---------- Task input ----------

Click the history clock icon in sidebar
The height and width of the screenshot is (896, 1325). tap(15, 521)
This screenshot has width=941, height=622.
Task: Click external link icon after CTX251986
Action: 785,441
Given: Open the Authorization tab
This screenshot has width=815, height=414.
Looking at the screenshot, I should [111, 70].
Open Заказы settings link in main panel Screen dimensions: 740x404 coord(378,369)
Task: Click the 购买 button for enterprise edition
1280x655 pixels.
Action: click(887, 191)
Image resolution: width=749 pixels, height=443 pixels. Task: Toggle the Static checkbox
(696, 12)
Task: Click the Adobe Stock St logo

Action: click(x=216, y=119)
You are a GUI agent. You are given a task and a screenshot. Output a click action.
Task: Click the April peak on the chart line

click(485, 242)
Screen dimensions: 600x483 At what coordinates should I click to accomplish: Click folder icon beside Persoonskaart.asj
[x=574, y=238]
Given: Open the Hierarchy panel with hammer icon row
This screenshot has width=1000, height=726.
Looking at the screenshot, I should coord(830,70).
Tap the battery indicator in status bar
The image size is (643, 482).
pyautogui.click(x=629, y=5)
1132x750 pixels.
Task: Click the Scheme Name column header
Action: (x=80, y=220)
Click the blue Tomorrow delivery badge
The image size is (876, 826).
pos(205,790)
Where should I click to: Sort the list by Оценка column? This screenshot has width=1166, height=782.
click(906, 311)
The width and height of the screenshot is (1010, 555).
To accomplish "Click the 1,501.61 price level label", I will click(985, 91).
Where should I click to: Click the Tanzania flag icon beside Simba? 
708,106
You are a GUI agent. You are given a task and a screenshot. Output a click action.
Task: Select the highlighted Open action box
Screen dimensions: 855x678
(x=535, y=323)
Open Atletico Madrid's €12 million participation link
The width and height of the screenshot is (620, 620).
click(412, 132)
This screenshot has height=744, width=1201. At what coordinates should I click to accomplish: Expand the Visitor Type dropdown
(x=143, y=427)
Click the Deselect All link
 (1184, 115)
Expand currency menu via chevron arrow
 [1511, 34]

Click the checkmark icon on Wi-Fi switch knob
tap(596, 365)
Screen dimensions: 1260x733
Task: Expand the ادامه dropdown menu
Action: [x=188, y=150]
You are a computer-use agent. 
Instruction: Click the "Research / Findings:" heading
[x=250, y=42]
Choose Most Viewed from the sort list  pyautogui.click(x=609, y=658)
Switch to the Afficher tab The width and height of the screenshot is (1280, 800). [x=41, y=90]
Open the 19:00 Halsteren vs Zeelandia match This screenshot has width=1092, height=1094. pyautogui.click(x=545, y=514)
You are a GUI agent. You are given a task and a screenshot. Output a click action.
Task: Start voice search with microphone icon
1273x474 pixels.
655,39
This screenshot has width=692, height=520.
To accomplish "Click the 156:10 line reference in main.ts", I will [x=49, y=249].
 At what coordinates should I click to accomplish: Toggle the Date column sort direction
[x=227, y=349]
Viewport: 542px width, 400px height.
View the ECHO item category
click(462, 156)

----------

*Your instructions:*
Pick out and copy the lines of the material that include the word "will".

*Result for this exercise:*
To accomplish "Click the 1,501.61 price level label", I will click(985, 91).
To accomplish "Click the 156:10 line reference in main.ts", I will [x=49, y=249].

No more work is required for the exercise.